Could somebody please explain what the proper treatment of VAT refund is? Is it profit for corporation tax purposes and included in profit and loss account?


----------



## Graham_07 (24 Apr 2009)

No. it is not profit. It does not go into P & L. All figures in P&L are net of VAT.


----------



## callybags (24 Apr 2009)

The refund due should have been shown as a debtor on your balance sheet.

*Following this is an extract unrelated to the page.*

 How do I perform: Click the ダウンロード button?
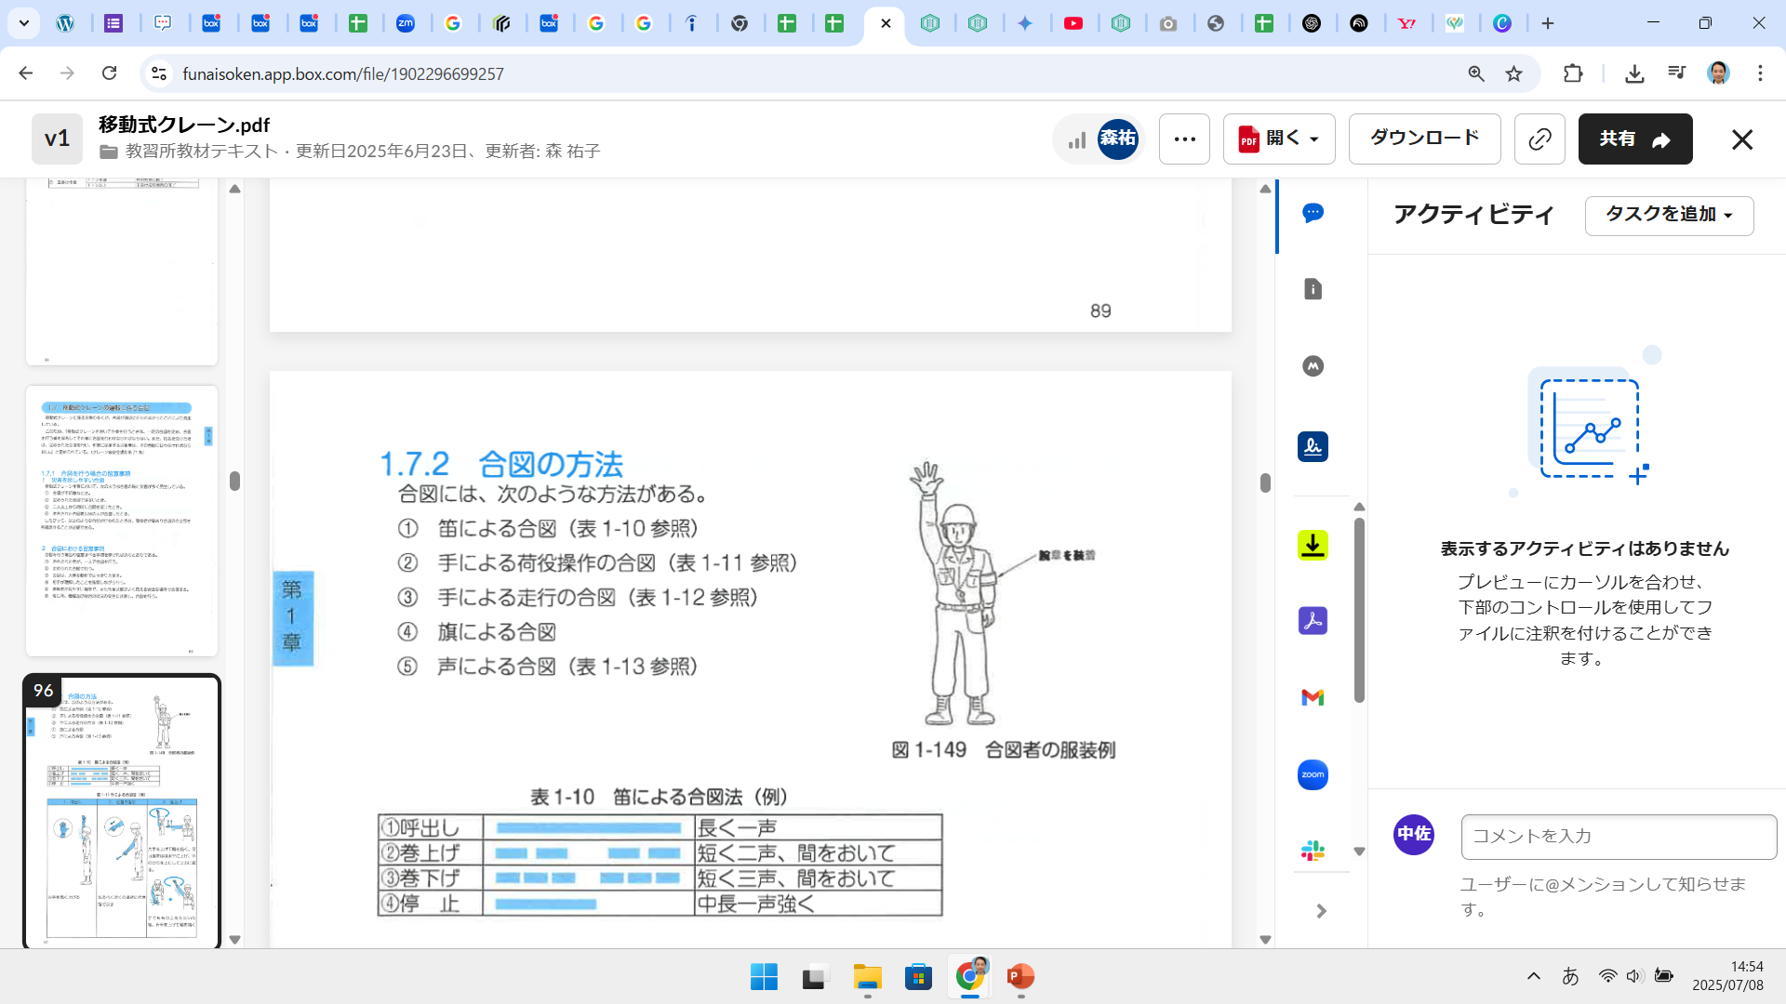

When the refund is paid the entry is:

DR    Bank Account
   CR     Debtor A/C

This clears the debtor balance and shows the money in your bank account.


----------



## Tricky one (24 Apr 2009)

But what should I do with received money? Is it going in balance sheet under Debtors account?


----------



## Tricky one (24 Apr 2009)

All right, there is nothing to do with profit and is just reflected in balance sheet. Thanks a lot for a help.


----------



## Graham_07 (24 Apr 2009)

VAT refunds actually received in the year is just part of cash at bank at year end. The actual double entry would be DR Bank CR VAT a/c . At year end any VAT refunds due are part of debtors/prepayments and any VAT due to Revenue is part of Creditors/Accruals on the Balance Sheet.


----------



## Tricky one (24 Apr 2009)

Great, thanks.


----------



## Domo (24 Apr 2009)

Quick question on this:

If refund was not accrued for in last year's accounts - would you just show it as an adjustment in the balance sheet?


----------



## Graham_07 (24 Apr 2009)

Domo said:


> Quick question on this:
> 
> If refund was not accrued for in last year's accounts - would you just show it as an adjustment in the balance sheet?


 

If VAT on some purchase/expense was not accrued in p/y and was claimed in c/y then P&L in p/y would have shown a greater profit than was due. By applying the refund against the relevant purchase/expense in c/y that would produce a correspondingly lower Profit than was due. Assuming taxpayer would not benefit or suffer from a lower or higher marginal rate between the results for the 2 years I would be inclined to just adjust in c/y. ( DR VAT a/c CR the relevant purchase/expense) The result would be the opposite of this in the case of VAT not accrued in sales. That would be my take on it but others may do differently.


----------